What is expected:
Please filter the entries for the word "agent" and copy every line that has it.

[Pixel coordinate grounding data]
◇ ◇ ◇ ◇ ◇

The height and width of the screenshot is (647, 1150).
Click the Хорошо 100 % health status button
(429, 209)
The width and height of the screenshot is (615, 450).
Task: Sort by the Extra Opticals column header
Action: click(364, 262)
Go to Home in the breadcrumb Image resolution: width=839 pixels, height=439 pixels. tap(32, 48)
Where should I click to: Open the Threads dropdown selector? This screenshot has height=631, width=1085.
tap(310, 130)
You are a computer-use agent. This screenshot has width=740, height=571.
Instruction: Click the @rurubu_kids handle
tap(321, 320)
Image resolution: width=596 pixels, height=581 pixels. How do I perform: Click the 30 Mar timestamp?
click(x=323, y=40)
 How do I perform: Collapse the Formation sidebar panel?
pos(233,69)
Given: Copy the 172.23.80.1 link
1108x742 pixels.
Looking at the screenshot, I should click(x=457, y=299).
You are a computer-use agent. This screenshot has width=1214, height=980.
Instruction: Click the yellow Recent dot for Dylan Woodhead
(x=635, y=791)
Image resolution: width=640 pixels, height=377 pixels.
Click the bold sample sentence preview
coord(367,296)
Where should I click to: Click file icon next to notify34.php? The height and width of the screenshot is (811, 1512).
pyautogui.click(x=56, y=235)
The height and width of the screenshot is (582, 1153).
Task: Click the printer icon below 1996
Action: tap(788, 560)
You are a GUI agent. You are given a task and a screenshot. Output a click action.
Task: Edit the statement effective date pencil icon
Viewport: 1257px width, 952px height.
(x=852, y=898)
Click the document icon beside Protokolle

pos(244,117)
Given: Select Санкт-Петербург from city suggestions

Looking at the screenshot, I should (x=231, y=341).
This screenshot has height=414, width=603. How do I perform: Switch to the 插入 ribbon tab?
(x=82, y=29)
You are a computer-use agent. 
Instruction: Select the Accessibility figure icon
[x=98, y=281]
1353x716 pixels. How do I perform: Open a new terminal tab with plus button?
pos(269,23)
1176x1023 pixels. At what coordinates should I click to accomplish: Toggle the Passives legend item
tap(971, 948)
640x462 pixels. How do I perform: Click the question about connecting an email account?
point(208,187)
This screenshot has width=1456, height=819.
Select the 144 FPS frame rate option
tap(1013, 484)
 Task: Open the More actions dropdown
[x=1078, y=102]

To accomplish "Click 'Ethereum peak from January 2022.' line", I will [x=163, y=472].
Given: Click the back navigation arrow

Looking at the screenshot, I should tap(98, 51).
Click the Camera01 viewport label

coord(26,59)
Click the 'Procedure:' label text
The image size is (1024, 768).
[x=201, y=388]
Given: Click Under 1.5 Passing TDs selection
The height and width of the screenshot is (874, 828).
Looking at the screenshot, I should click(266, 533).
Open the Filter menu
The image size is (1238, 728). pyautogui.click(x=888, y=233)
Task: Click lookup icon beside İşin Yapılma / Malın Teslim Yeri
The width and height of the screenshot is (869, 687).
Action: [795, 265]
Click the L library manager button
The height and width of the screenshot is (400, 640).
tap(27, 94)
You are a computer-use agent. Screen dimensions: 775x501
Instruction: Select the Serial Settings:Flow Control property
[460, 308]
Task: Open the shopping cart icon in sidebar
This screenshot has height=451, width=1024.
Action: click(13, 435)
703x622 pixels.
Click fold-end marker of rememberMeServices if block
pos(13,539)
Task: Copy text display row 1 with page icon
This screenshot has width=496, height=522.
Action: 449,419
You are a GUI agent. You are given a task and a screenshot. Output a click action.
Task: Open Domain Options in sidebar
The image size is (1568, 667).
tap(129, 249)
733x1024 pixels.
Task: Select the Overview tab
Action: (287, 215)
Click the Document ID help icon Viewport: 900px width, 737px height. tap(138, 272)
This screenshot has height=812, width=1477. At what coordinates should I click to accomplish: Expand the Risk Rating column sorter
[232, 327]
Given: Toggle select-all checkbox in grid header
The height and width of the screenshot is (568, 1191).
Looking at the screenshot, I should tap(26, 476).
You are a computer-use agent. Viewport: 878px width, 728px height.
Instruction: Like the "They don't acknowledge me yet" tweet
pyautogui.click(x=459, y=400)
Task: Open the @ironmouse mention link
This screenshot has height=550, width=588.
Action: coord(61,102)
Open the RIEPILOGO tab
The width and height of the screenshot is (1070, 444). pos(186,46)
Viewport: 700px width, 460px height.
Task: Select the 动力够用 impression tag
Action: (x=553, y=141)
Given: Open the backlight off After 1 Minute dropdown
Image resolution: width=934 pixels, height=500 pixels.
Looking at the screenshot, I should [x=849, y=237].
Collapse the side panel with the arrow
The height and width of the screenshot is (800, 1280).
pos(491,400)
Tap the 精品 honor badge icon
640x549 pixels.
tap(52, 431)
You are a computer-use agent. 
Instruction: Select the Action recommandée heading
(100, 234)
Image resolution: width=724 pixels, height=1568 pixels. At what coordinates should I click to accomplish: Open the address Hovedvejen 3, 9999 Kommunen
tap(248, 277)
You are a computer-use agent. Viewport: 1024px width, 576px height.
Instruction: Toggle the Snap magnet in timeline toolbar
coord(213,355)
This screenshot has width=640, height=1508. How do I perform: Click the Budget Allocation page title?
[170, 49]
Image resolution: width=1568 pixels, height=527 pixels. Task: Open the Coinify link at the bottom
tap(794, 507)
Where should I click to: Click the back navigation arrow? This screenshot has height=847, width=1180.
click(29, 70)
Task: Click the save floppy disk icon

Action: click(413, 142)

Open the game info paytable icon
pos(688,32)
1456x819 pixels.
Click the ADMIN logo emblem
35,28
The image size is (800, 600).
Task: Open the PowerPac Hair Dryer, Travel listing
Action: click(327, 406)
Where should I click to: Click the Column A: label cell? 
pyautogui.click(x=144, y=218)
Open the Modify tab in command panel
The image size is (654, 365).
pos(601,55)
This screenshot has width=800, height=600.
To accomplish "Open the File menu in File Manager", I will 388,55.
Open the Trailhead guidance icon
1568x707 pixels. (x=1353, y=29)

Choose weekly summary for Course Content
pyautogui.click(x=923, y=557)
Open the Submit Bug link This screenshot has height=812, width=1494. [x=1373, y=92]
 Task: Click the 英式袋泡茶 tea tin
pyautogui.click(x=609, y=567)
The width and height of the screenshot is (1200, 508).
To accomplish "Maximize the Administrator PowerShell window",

◇ ◇ ◇ ◇ ◇

Response to this exercise:
You are a computer-use agent. This screenshot has width=740, height=571.
You are a computer-use agent. This screenshot has width=1214, height=980.
You are a GUI agent. You are given a task and a screenshot. Output a click action.
You are a computer-use agent. 
You are a computer-use agent. Screen dimensions: 775x501
You are a GUI agent. You are given a task and a screenshot. Output a click action.
You are a computer-use agent. Viewport: 878px width, 728px height.
You are a computer-use agent. 
You are a computer-use agent. Viewport: 1024px width, 576px height.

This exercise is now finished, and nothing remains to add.